GIVEN INSTRUCTION: Retype the lines below exactly, starting with the line containing "This screenshot has height=924, width=1301." and ending with the line containing "coord(708,23)", both included.

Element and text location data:
○ ○ ○ ○ ○

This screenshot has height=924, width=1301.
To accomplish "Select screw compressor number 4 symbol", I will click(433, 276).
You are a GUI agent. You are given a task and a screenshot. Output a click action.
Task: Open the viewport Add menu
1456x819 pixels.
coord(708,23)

○ ○ ○ ○ ○

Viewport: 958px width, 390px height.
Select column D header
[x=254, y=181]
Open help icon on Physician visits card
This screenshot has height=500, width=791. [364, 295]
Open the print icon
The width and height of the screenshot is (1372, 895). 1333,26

○ ○ ○ ○ ○

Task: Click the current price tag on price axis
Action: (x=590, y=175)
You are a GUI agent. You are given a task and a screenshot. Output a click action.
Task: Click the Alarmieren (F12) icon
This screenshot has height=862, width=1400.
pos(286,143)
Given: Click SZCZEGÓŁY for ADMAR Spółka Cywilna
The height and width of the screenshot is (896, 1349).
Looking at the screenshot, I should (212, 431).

○ ○ ○ ○ ○

SOLVED PROBLEM:
This screenshot has height=924, width=1301.
To accomplish "Select screw compressor number 4 symbol", I will click(433, 276).
You are a GUI agent. You are given a task and a screenshot. Output a click action.
Task: Open the viewport Add menu
1456x819 pixels.
coord(708,23)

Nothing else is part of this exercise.